Testing the divergent validity of grandiose and vulnerable narcissism
thesisposted on 29.03.2022, 02:31 by Jessica Hughes
In psychological literature, various conceptualisations of narcissism have been at odds with each other, especially those deriving from clinical and social-personality perspectives. At the heart of this debate is the emphasis placed on either grandiosity (e.g., obvious arrogance and entitlement) or vulnerability (e.g., concealed negative emotion). Historically, models of narcissism have often attempted to separate grandiosity and vulnerability, whereas more recent models also include a common core.
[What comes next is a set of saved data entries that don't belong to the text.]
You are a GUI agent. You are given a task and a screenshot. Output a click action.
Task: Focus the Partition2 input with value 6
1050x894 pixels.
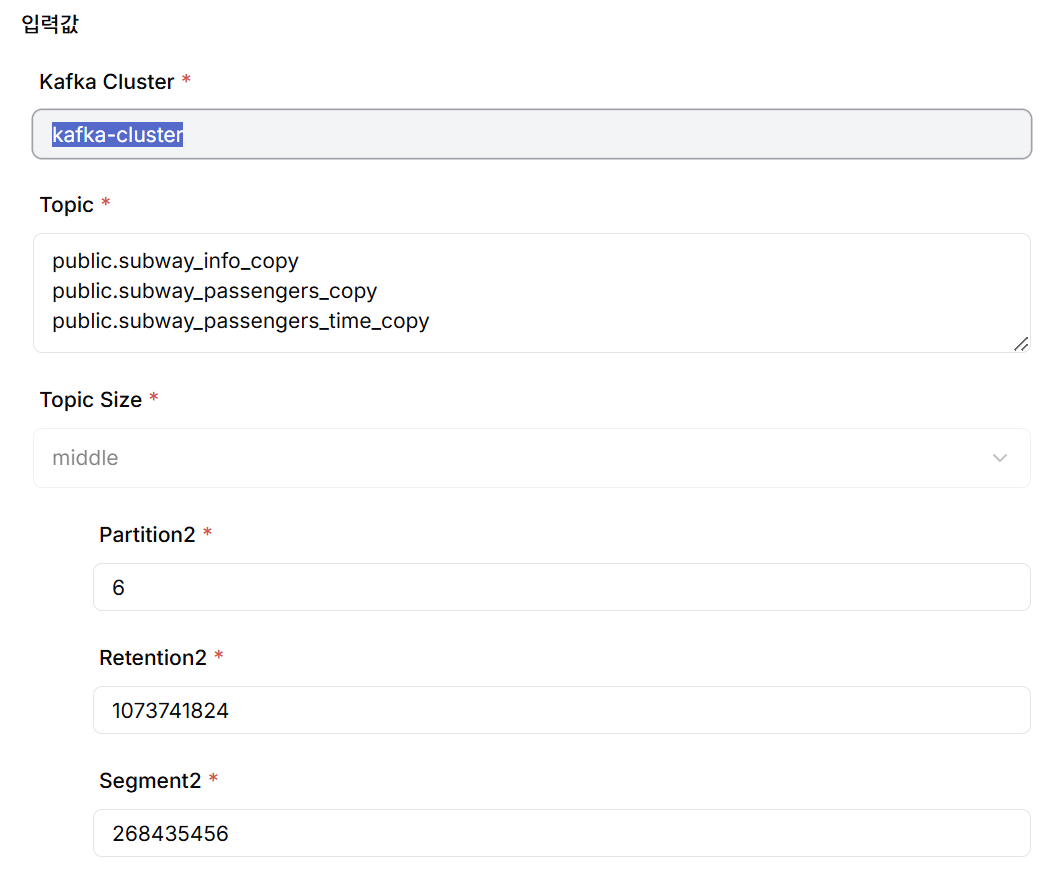click(x=561, y=587)
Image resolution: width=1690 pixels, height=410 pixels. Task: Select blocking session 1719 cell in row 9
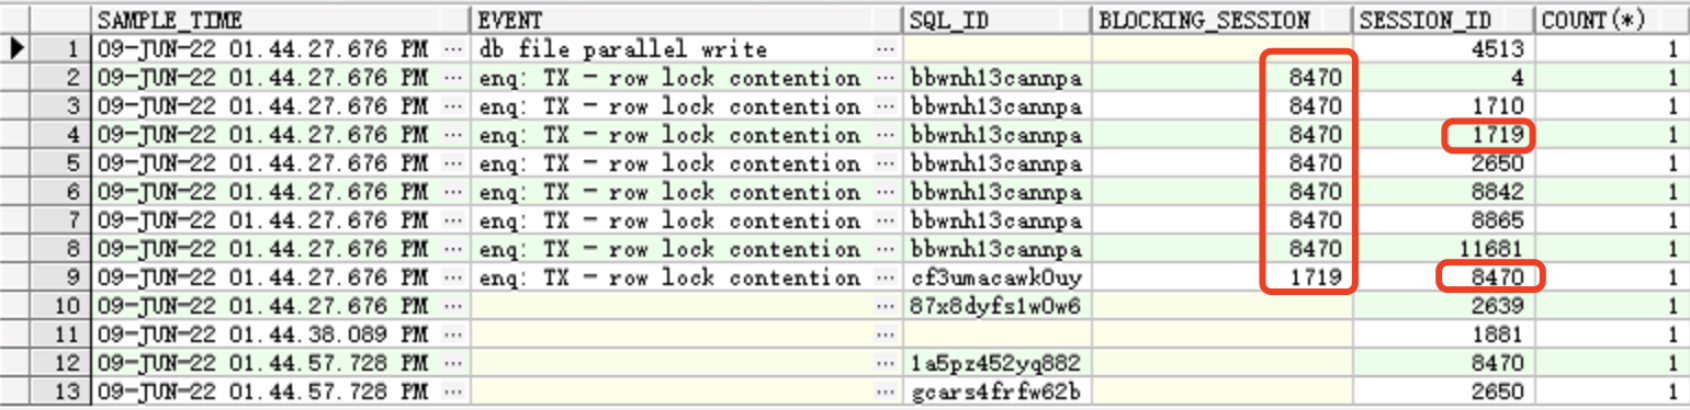[x=1221, y=277]
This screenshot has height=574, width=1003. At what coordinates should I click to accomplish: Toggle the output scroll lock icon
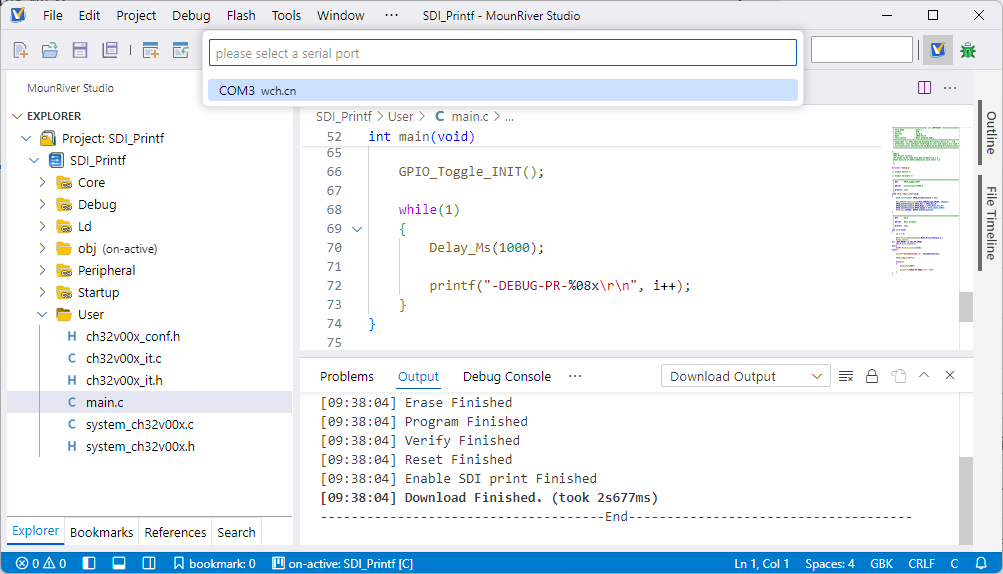pyautogui.click(x=872, y=376)
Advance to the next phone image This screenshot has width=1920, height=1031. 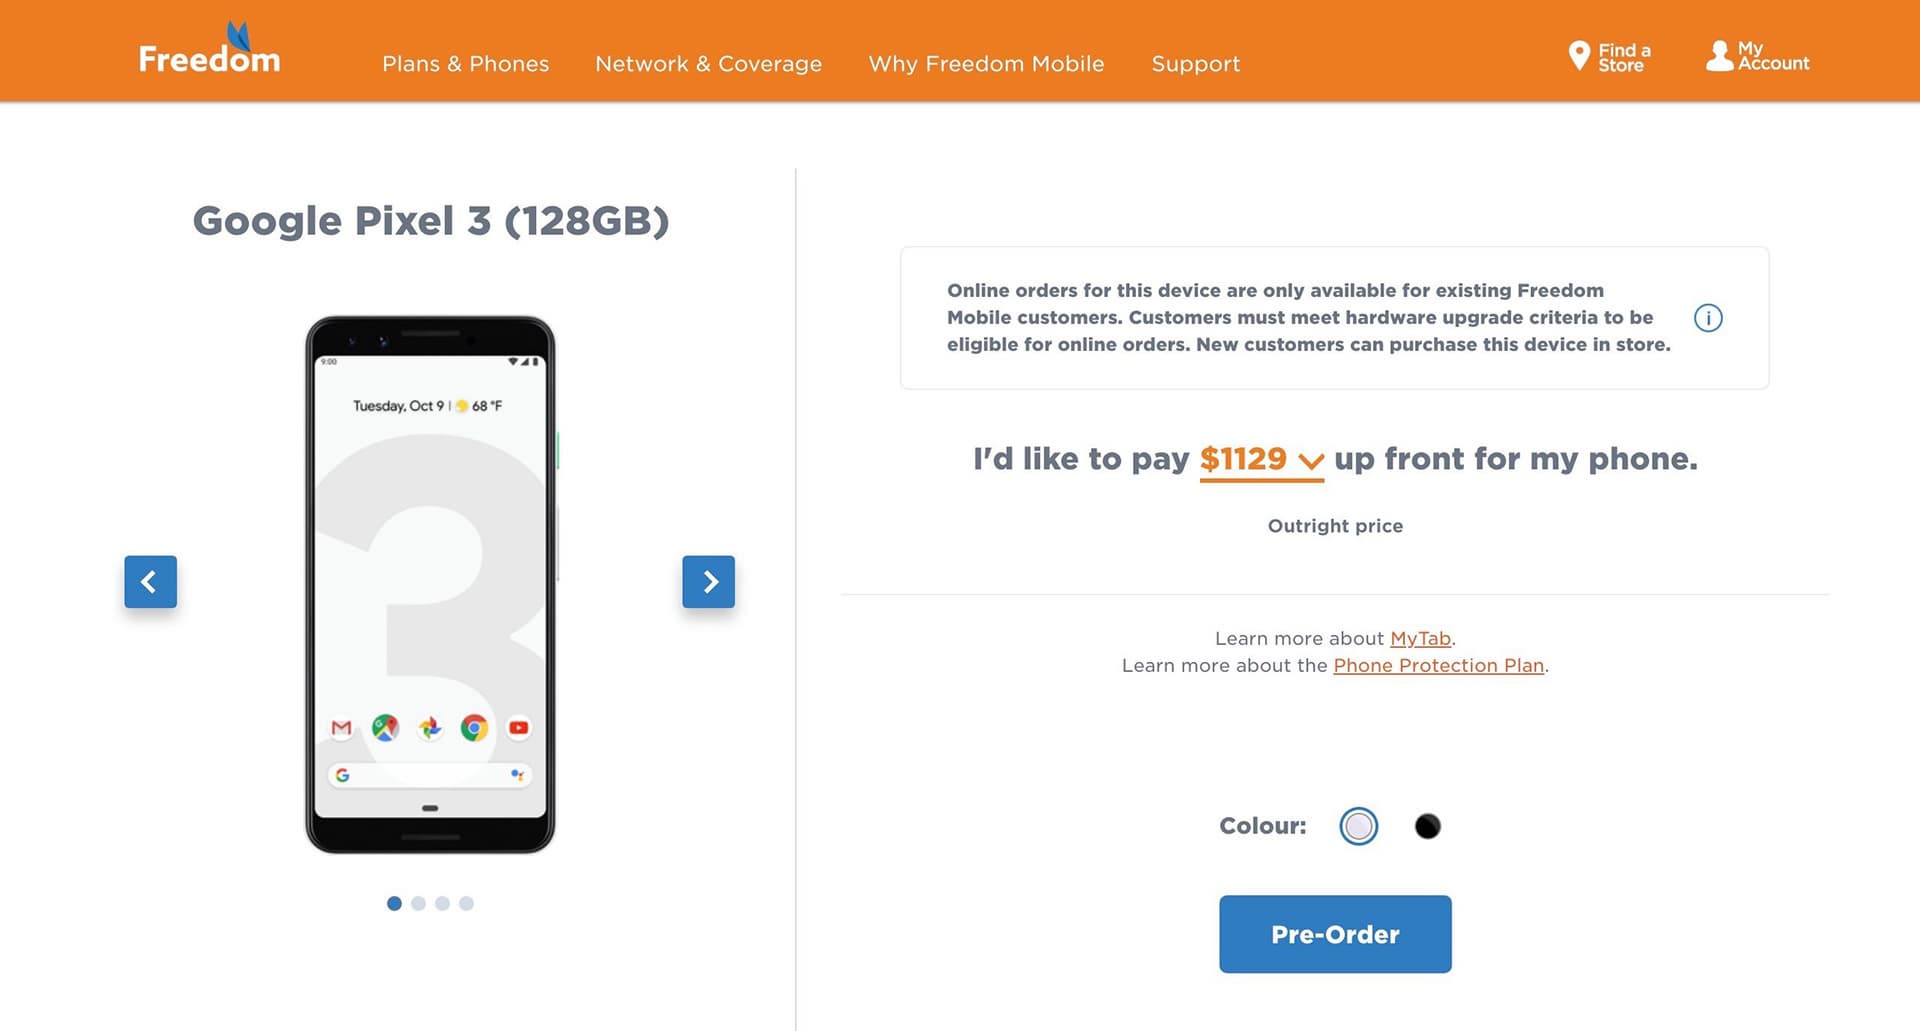708,582
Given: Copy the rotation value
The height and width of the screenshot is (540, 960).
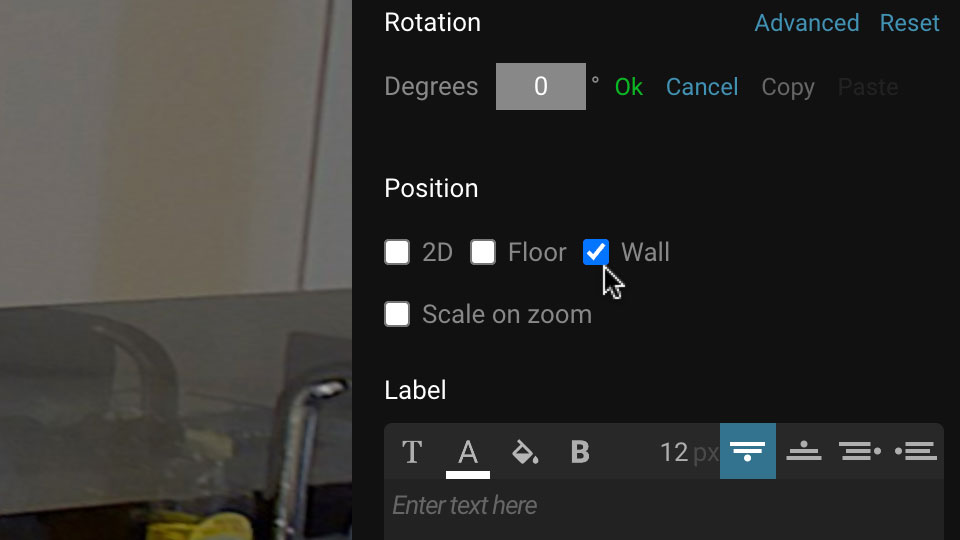Looking at the screenshot, I should click(x=787, y=88).
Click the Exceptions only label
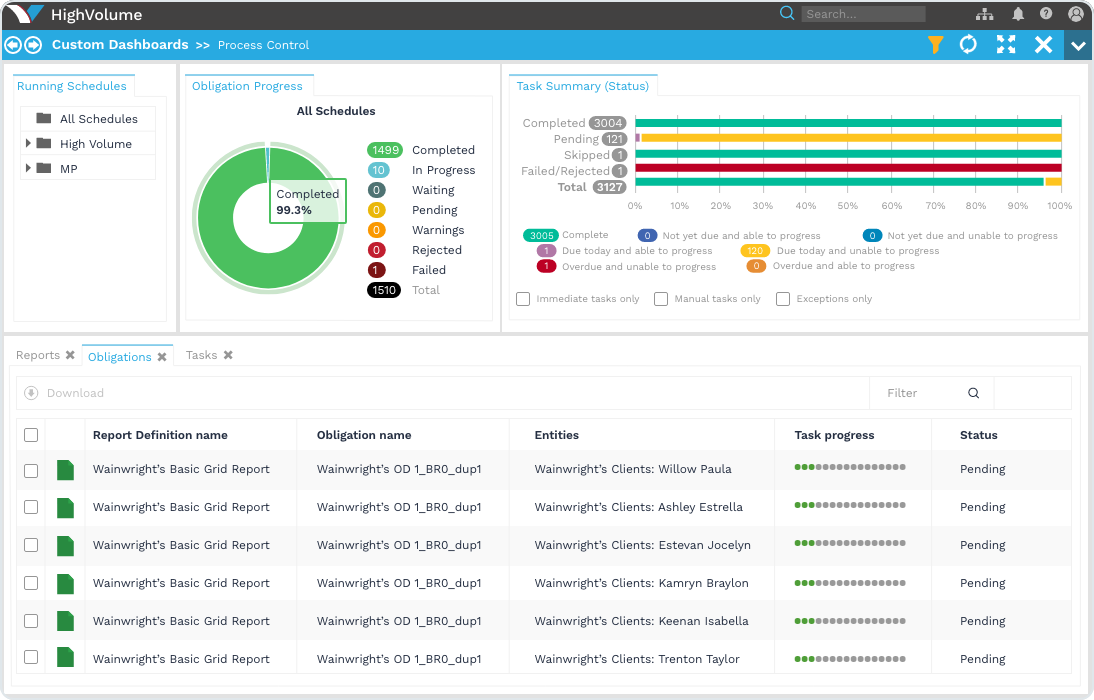1094x700 pixels. [x=831, y=298]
The aim of the present study was to examine whether grandiose narcissism and vulnerable narcissism are separate constructs by investigating their relationships with several personality factors previously linked in separate studies. Measures of narcissism and other personality factors were administered to a sample of 509 adults. Using structural equation modelling, findings revealed that grandiose narcissism and vulnerable narcissism presented contrasting relationships with extraversion, neuroticism, self-esteem and social anxiety, but were both associated with increased perfectionism. Implications of these results include the importance of the Big Five traits and self-esteem in discriminating grandiosity from vulnerability, the crucial role of perfectionism in narcissism, and social anxiety as a possible unique contributor to vulnerable narcissism. Overall, the results support the idea that grandiose narcissism and vulnerable narcissism are separate but related constructs.